Over at Slate, Timothy Noah has begun an 8-part series called Why No More 9/11s?, in an attempt to answer the question that has probably stymied all of us at some point in the last eight years. Immediately following the September 11th attacks, most counterterrorism experts and others in the know predicted that it was only matter of days before the U.S. was attacked on its own soil again. Then, it was months. Then, a year at the most. As more and more time passed without incident, the fear of the “terrorist threat” became something more like a default, ready-to-hand fear that had morphed into a certain manner of existing, rather than a fear of a particular event. And still… no attacks.
The first part in Noah’s series considers one theory to explain this: what he calls the Terrorists-Are-Dumb Theory. If you look back at how close the 9/11 attackers came to being uncovered before they attacked, it does seem like the success of that mission ought to be attributed more to the fecklessness of U.S. intelligence agencies than the evil genius of terrorists. (And if you have still not taken the time to read the 9/11 Commission Report, you should do so.) Of course, hindsight is always 20/20, and it’s hard to say with conviction how many things could have or should have been done differently. However, by August 2001– when President George W. Bush was receiving briefs with titles like “Bin Laden Determined to Strike in U.S.” — I think it’s safe to say that enough people were aware that (in the words of former CIA Director George Tenet) “the system was blinking red.” So, on the Terrorists-Are-Dumb Theory, 9/11 never should have happened in the first place. The reason it hasn’t happened again is that we learned our lesson, battened down the hatches, and closed all the loopholes that crazy people with crazy plans used to slip through.

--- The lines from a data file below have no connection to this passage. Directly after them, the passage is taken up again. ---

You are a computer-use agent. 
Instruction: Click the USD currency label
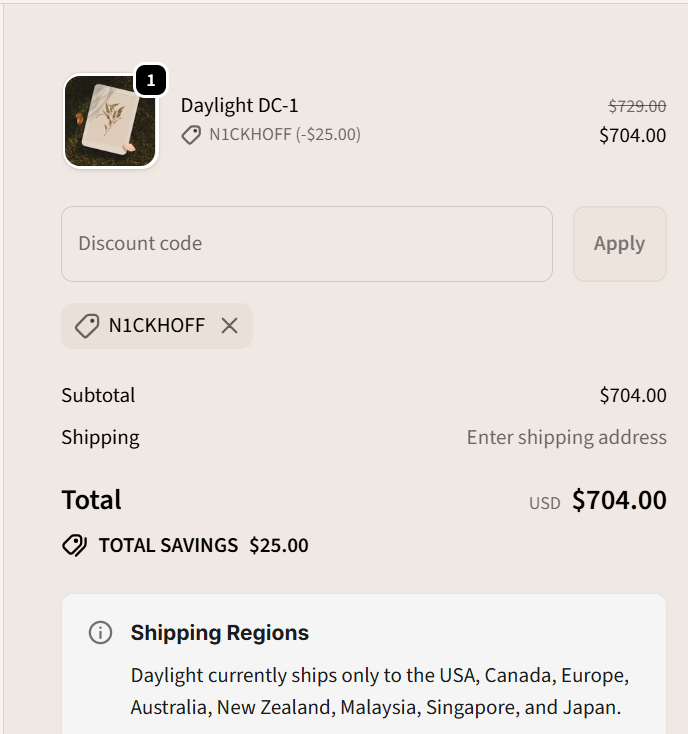click(544, 503)
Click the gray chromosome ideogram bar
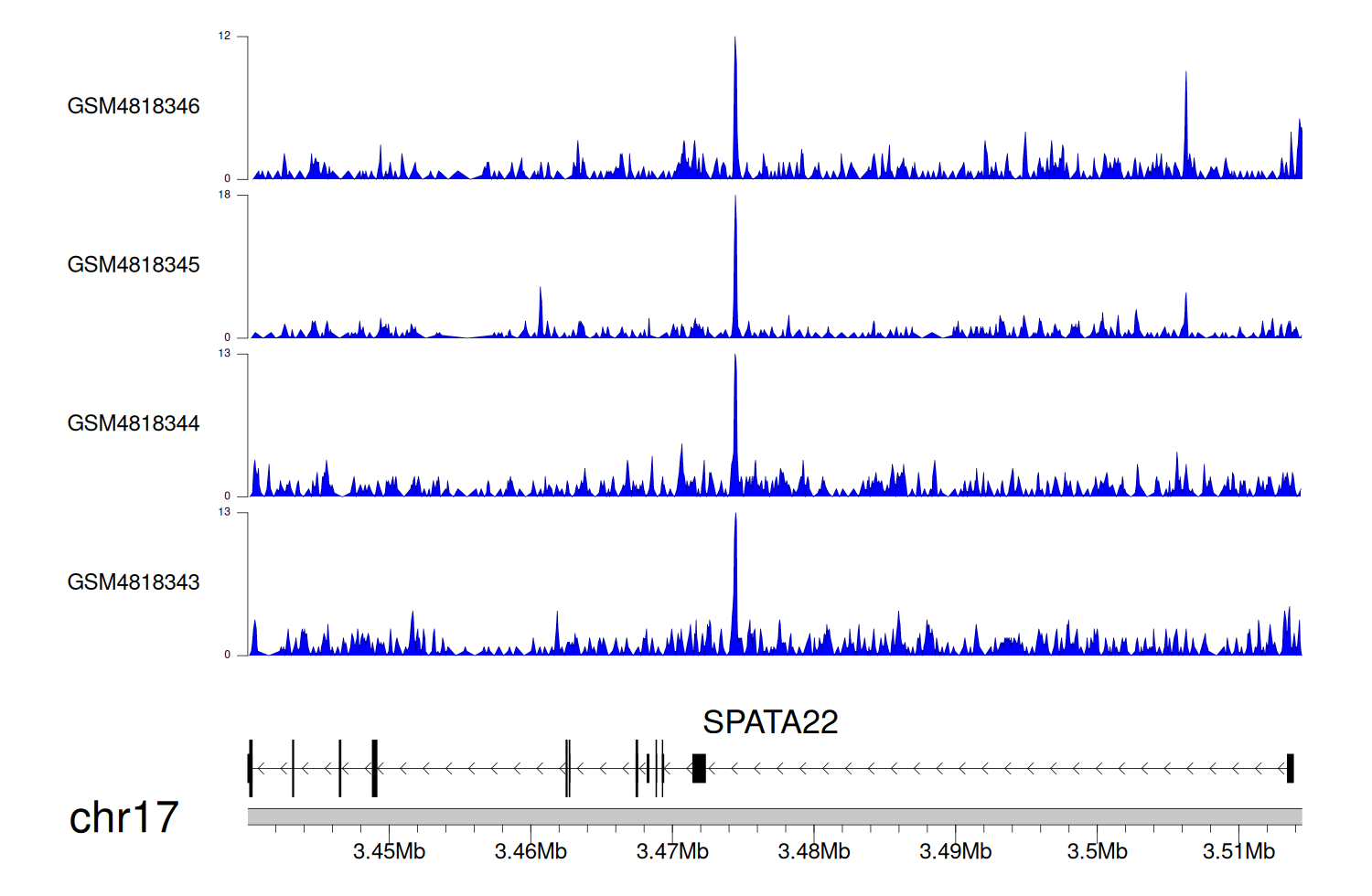The image size is (1372, 896). click(x=774, y=816)
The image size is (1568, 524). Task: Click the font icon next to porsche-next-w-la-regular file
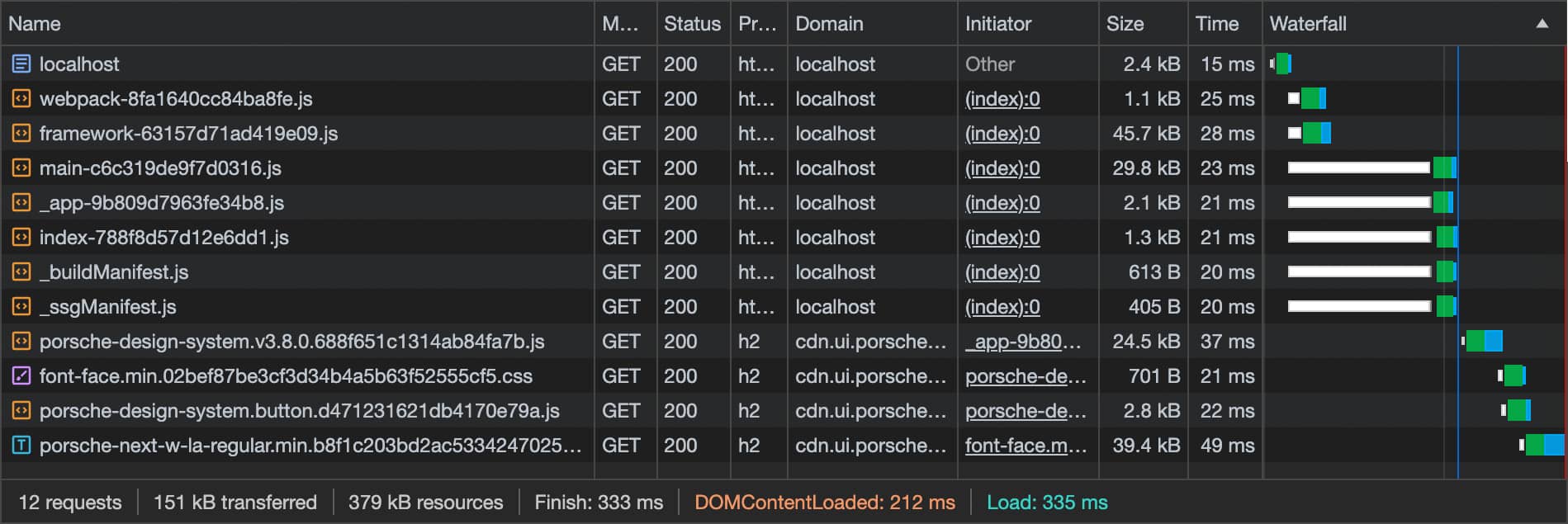20,445
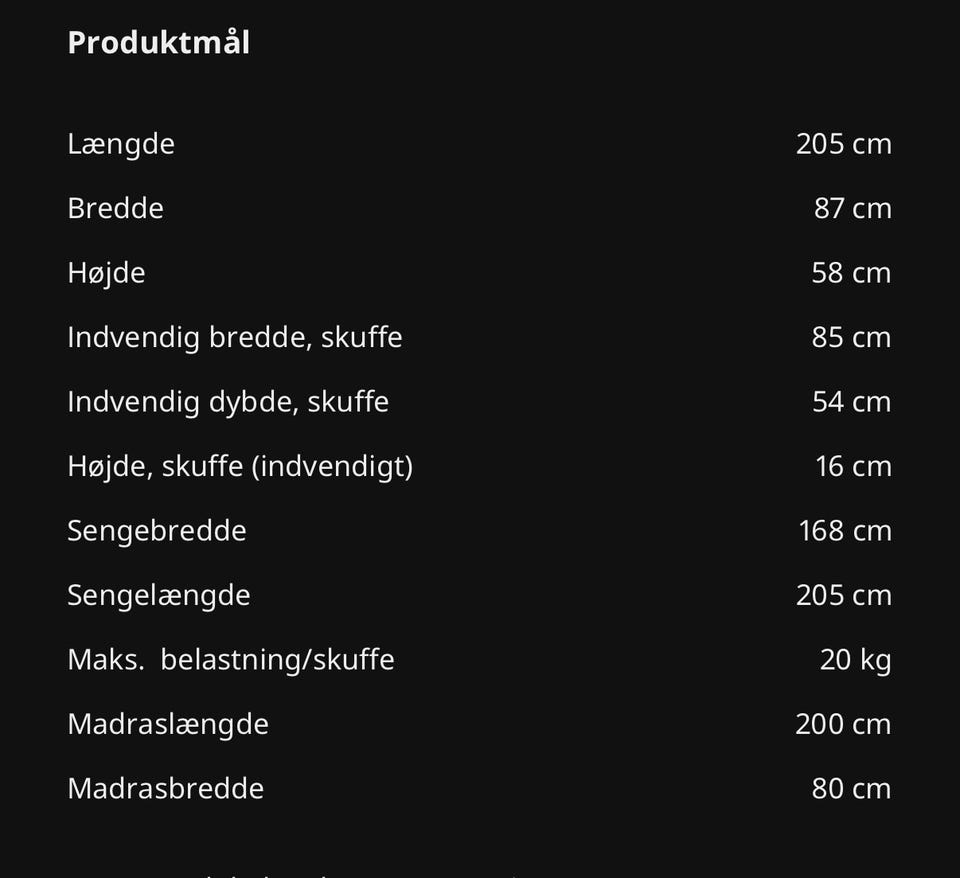This screenshot has height=878, width=960.
Task: Select the Madraslængde label
Action: coord(168,724)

I’m looking forward to reading the remaining seven parts of Noah’s series, but one thing that bothers me a bit is his presumption that no more attacks on U.S. soil (on the order of the 9/11 attacks) somehow demonstrates that the U.S. hasn’t been the victim of terrorism since. That presumption only holds, I think, if you believe that the only purpose of the 9/11 attacks was to take down the World Trade Towers, part of the Pentagon, four jet airliners and almost 3,000 innocent lives. What that presumption doesn’t consider is that the purpose of the attacks was to “terrorize” a country that felt itself to be absolutely secure, absolutely powerful, absolutely immune to outside influence. “Terrorism”– from the Latin terrorem— is meant to cause “great fear or dread”… and that it most certainly did. What’s more, it caused a great fear and dread that, as evidenced by Noah’s very question (“why hasn’t this happened again yet?”), continues to attack the American psyche even in the absence of terrorist “events.”